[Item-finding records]
==========
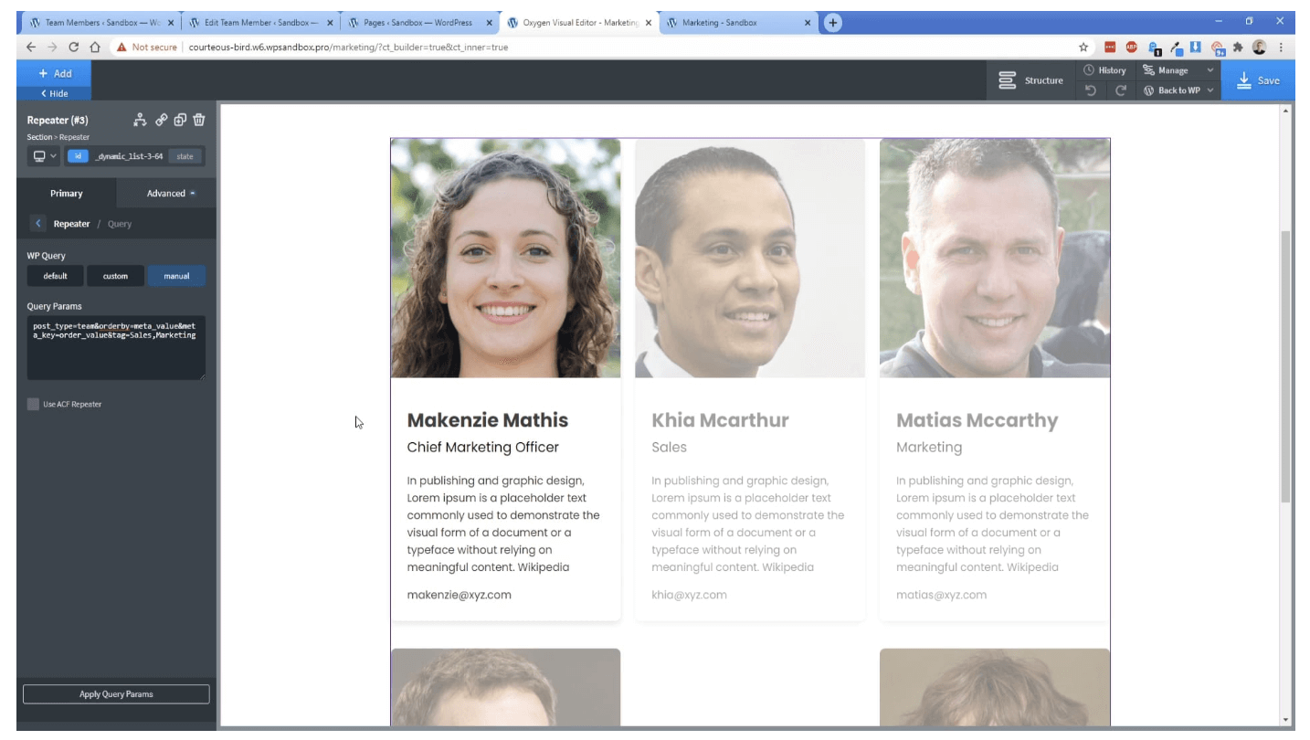Switch to the Advanced tab
1310x740 pixels.
pos(166,194)
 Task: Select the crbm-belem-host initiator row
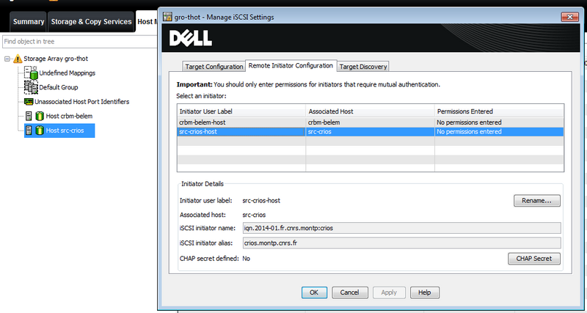click(242, 122)
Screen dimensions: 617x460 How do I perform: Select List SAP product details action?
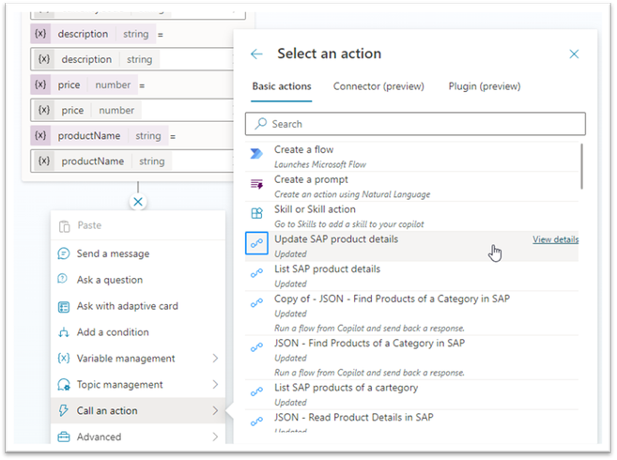327,269
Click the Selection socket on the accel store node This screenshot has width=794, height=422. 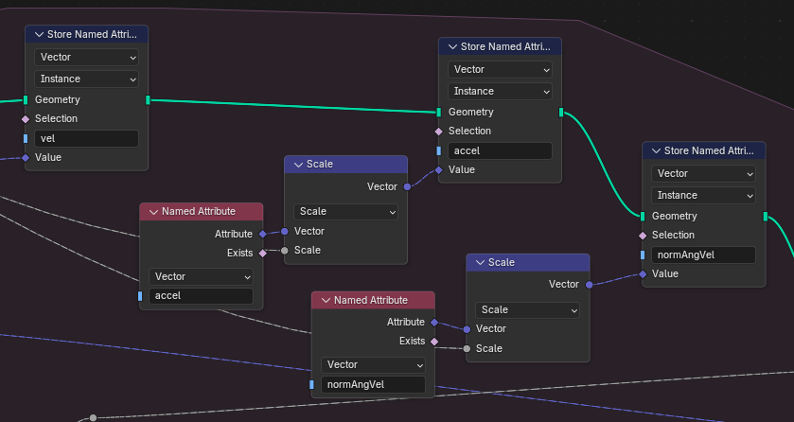(x=438, y=132)
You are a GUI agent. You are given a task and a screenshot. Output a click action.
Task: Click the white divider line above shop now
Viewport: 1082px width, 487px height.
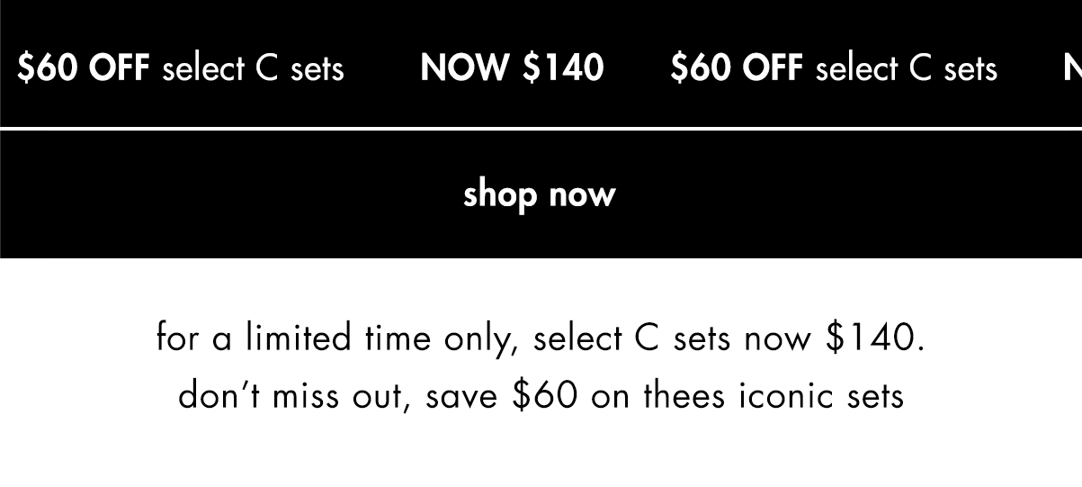tap(541, 130)
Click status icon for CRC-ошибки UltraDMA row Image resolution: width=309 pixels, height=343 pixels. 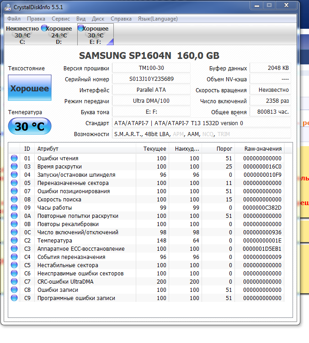tap(14, 282)
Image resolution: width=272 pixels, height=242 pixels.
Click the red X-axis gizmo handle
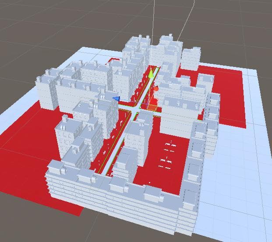pos(156,89)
==========
**AIM**
How many lines in the data above contain the string "action"? Give only the number.

**TASK OUTPUT**
2